The main strength of our study is the 12-month follow-up. In spite of participant dropout, that follow-up revealed the preservation of functional improvements over time. We may have induced new positive habits in the participants, which could explain these differences; such improvements might be explained by enhancement of patient activity levels, as both groups started from low baseline 6 MW results, but only the Multidisciplinary returned to an essentially normal physical activity level. That effect may not be reproduced with a population having a higher initial activity level. In the same way, neuroscience also supports that functional improvement. A large body of evidence demonstrates that regular exercise is beneficial for FM [45, 46], and neuroimaging has found that regular exercise restored functional connectivity [47], increased the functional capacity of the pain modulatory system in subjects diagnosed with FM [48], and preserved brain volume in older adults [49].

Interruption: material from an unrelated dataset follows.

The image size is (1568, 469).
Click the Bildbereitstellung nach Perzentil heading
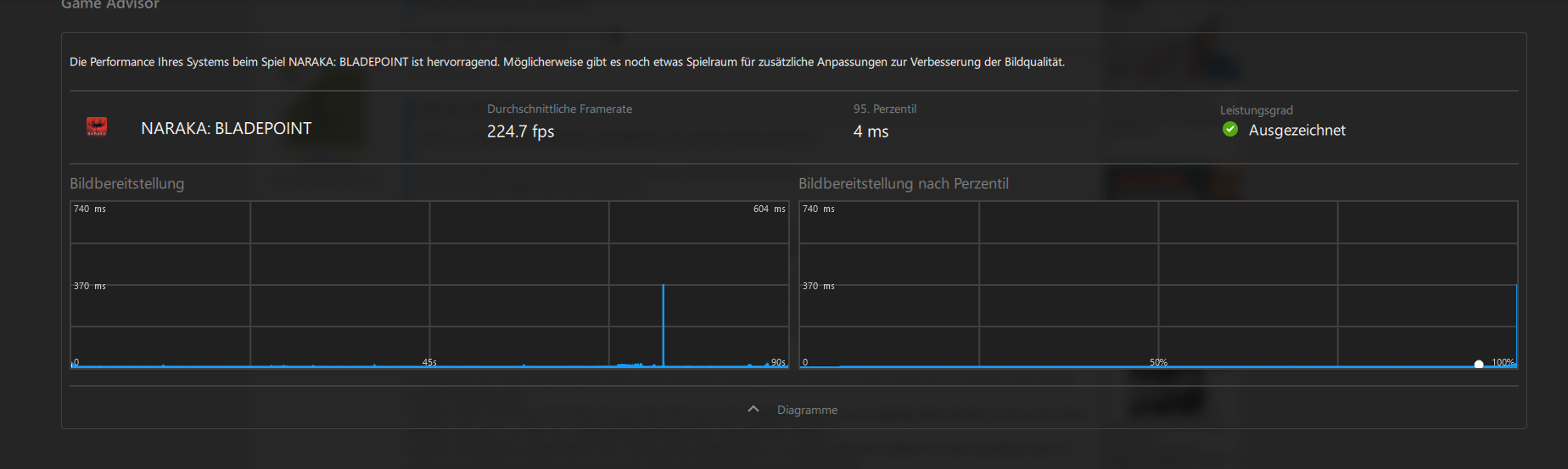[x=904, y=183]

Our work has some limitations that must be considered. When comparing the Multidisciplinary treatment group to the Control group, despite avoiding coincidence in time and place between groups, we did not consider the possible effect of communication between patients on the treatment received. Besides that, we unfortunately lost 10 Control patients, who were probably not sufficiently interested because they were only cited to be assessed. This loss is more evident in the 6 MW analysis. We could only give 22 patients to the group Control pre-treatment and 13 posttreatment, which weakens our results in this section. This fact could affect some other results because of the different degrees of attention that were dedicated to each of the groups. On the other hand, fewer than half of the patients counted the number of steps made every day using the pedometer, which could be explained by memory alteration characteristics of fibromyalgia patients [1]. However, we must bear in mind that the average number of days in which they counted the number of steps was 77/81, which shows good adherence to treatment [1517].

Future research should consider motor Control as a main outcome. The gait pattern had changed at the end of the 24-session treatment, which was surprising, because the treatment included no direct gait intervention, but did include motor Control, which some authors have associated with gait or improved functional neuronal connections, evidenced by improved body image [50]. In future research, we recommend the combination of 6 MW and pedometer as functional outcome tools, as the latter promotes adherence and motivation.

Conclusion

In conclusion, the patients who underwent the Multidisciplinary treatment improved in terms of functional status, physical activity level, and exercise regularity. Besides, functional improvement was maintained 1 year after treatment completion.